Work instructions: Starting at the line with "Task: Open the", copy each line through the last one below exactly as written, without any pictures.

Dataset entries
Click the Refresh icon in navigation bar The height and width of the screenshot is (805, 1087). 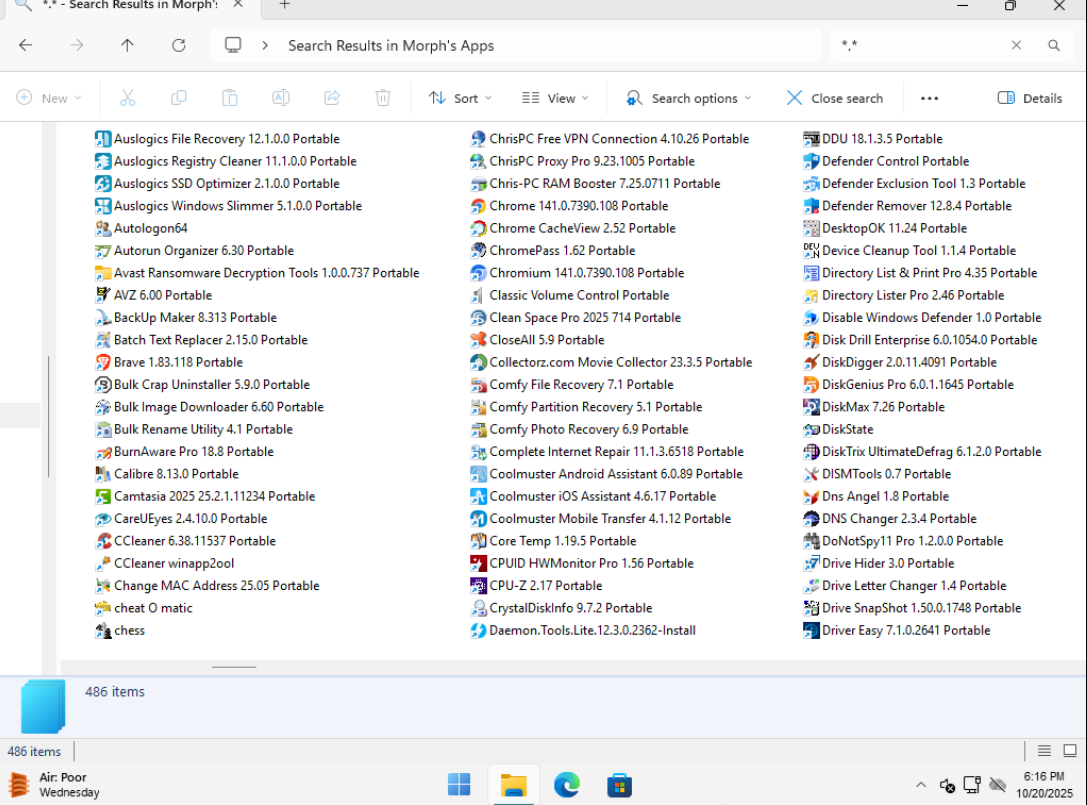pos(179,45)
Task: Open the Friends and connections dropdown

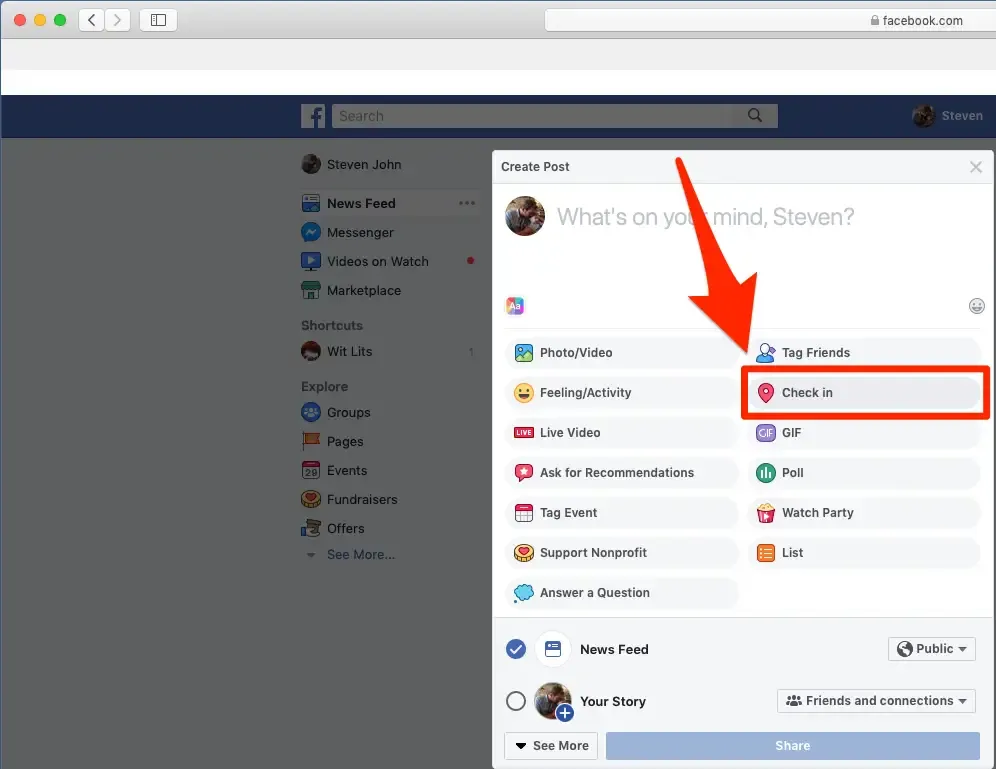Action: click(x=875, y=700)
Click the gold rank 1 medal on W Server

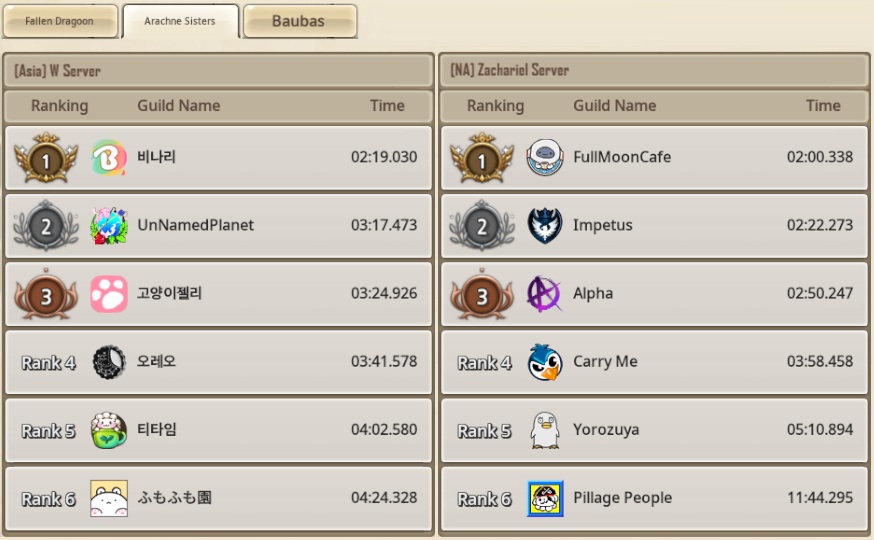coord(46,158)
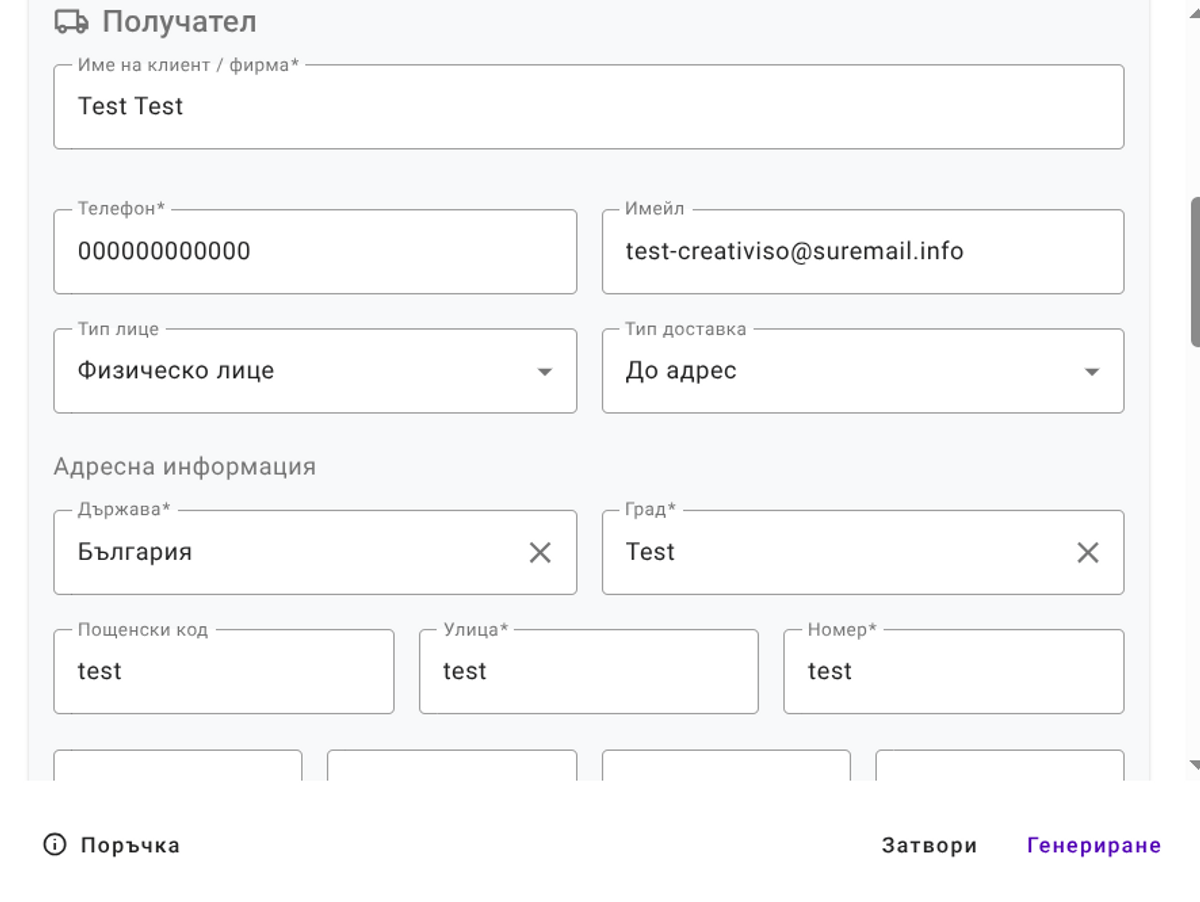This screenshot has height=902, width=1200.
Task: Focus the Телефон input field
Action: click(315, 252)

Problem solution:
Task: Open the Friends and connections dropdown

Action: click(x=875, y=700)
Click the gold rank 1 medal on W Server

coord(46,158)
This screenshot has height=902, width=1200.
Task: Focus the Телефон input field
Action: click(315, 252)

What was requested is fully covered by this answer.